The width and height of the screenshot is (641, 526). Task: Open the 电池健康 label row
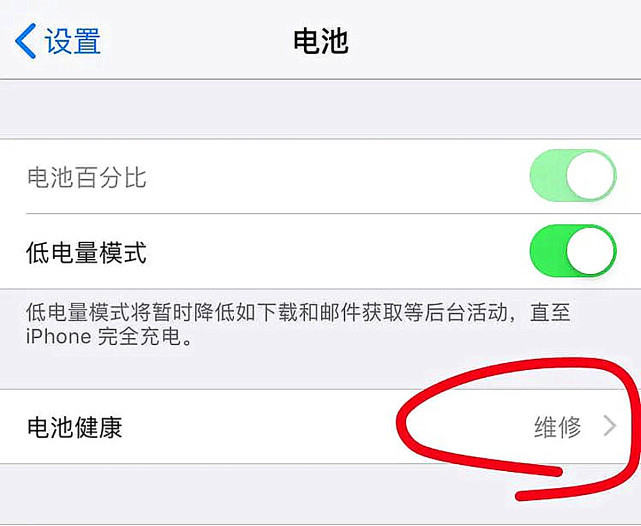coord(320,427)
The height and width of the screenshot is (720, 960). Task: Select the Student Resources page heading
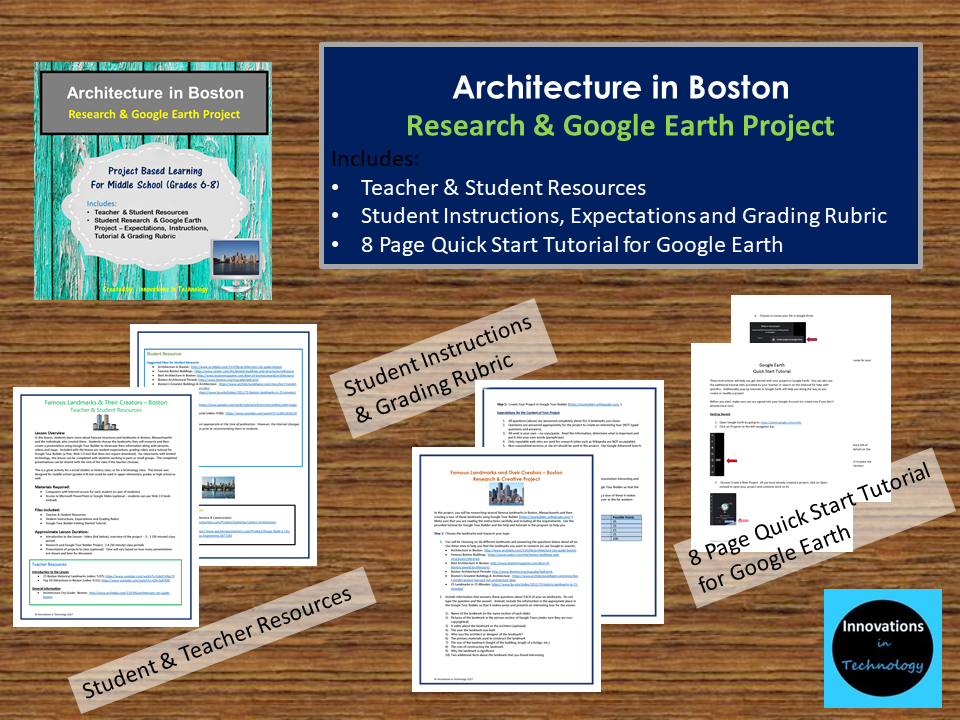click(x=163, y=352)
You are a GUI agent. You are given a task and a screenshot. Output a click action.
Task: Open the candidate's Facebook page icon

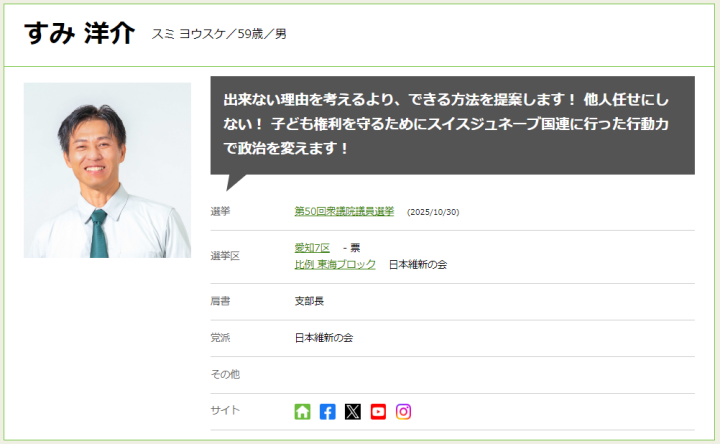327,411
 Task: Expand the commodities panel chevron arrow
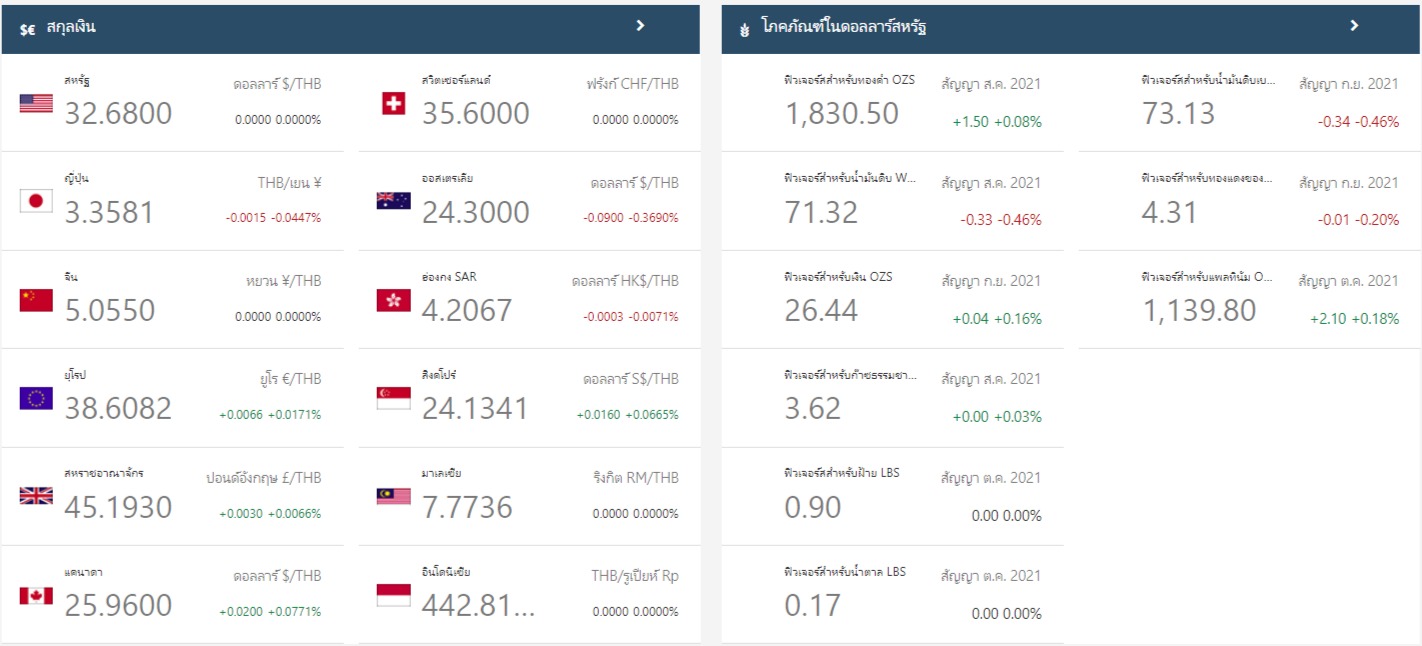click(x=1354, y=26)
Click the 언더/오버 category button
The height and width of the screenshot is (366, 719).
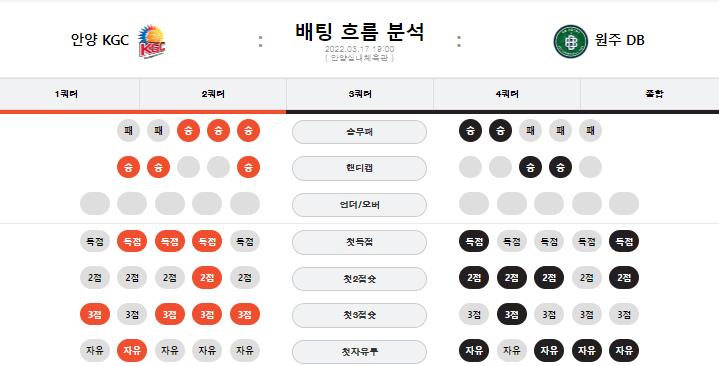tap(360, 205)
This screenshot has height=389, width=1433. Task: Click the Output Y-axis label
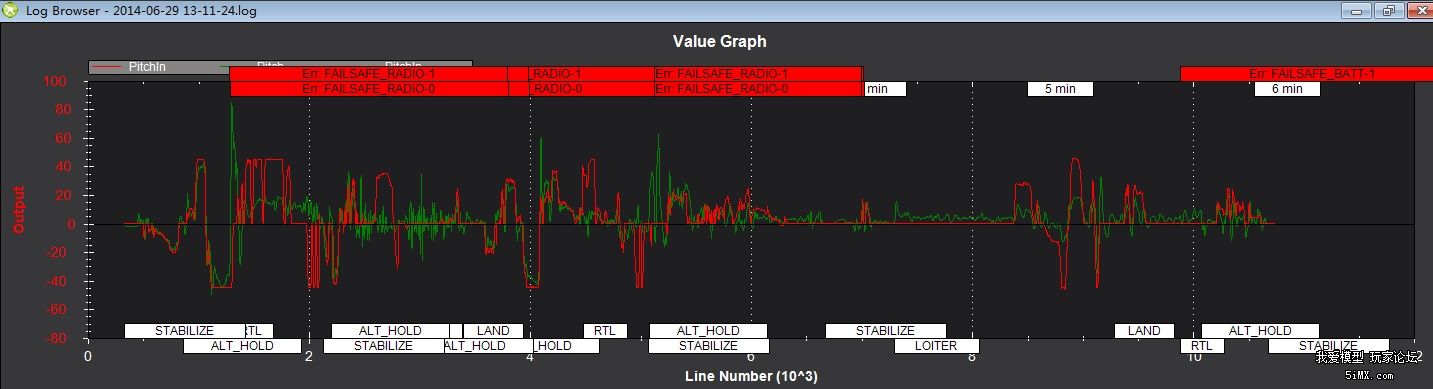(18, 209)
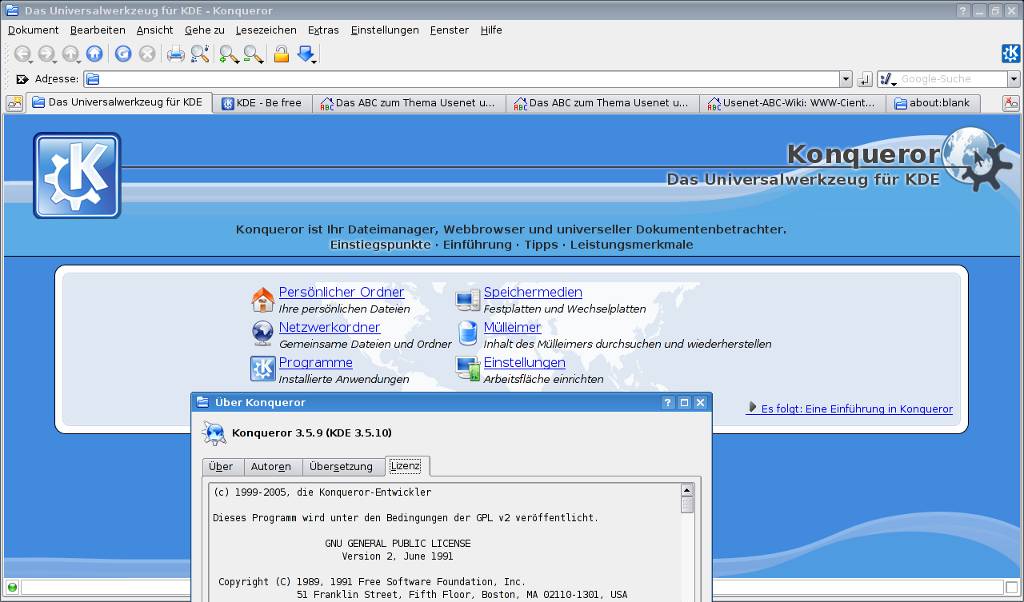Click the Home toolbar icon
This screenshot has width=1024, height=602.
click(95, 54)
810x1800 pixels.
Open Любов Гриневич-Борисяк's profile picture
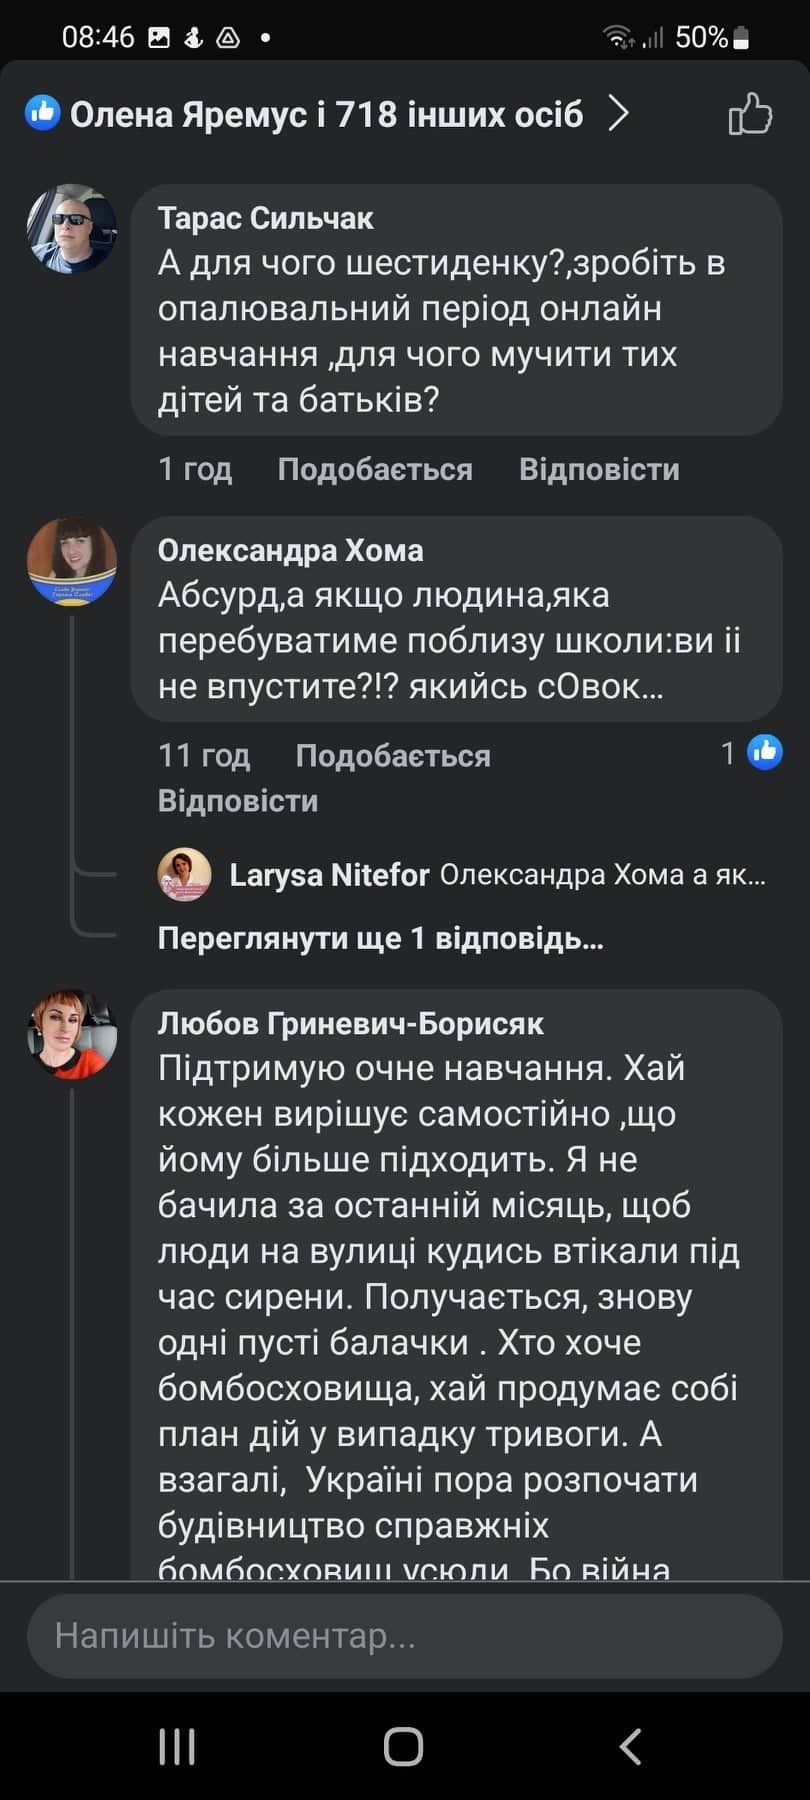(71, 1035)
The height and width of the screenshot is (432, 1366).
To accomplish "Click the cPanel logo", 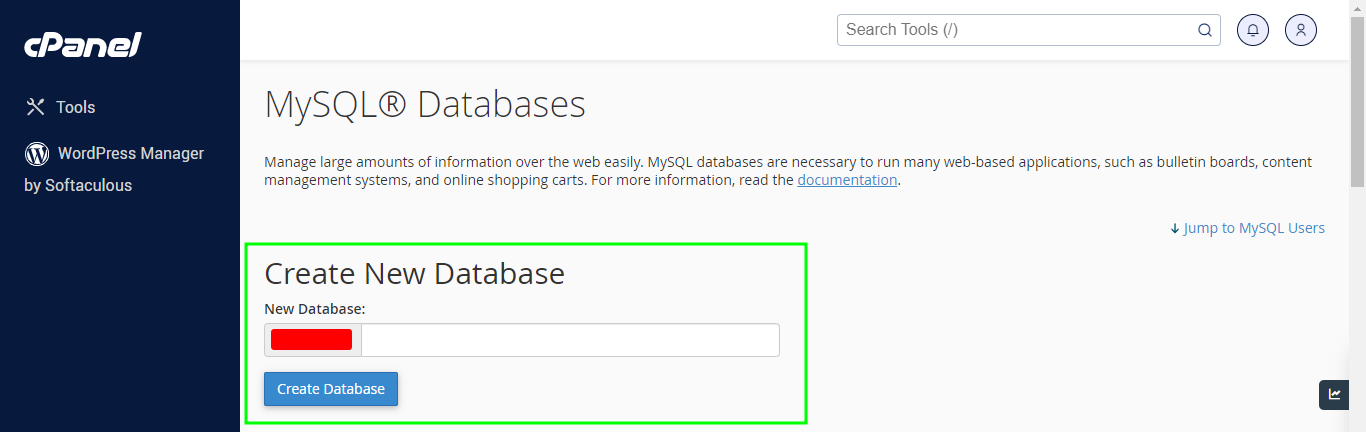I will (x=83, y=45).
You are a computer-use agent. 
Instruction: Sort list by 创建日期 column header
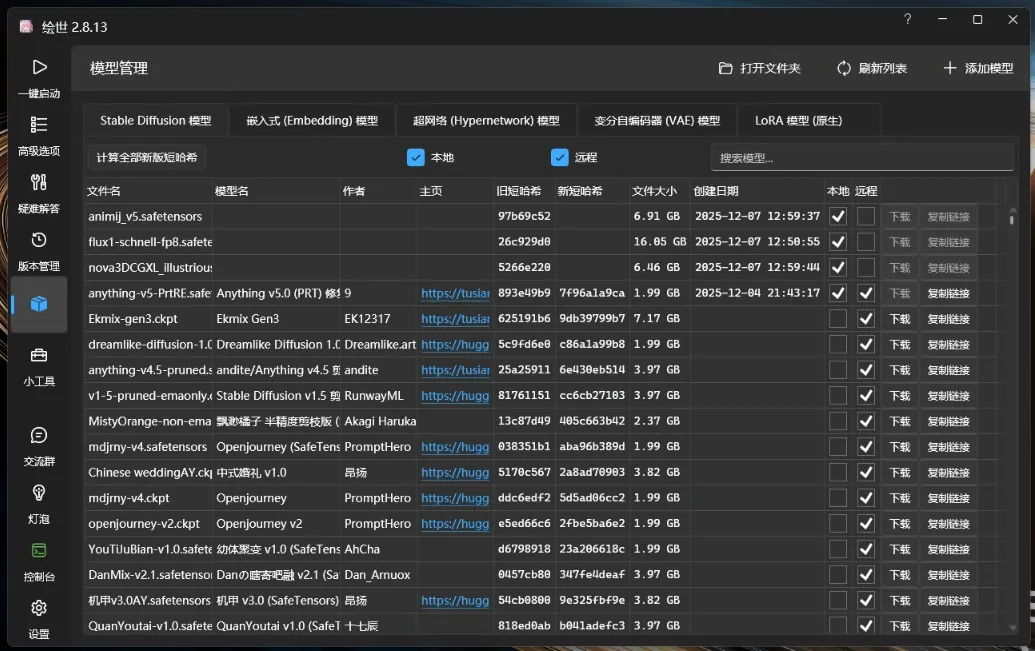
____________
_How to complete this task_
Return only the number of lines in the data that contain "agent".

_Worked solution_
2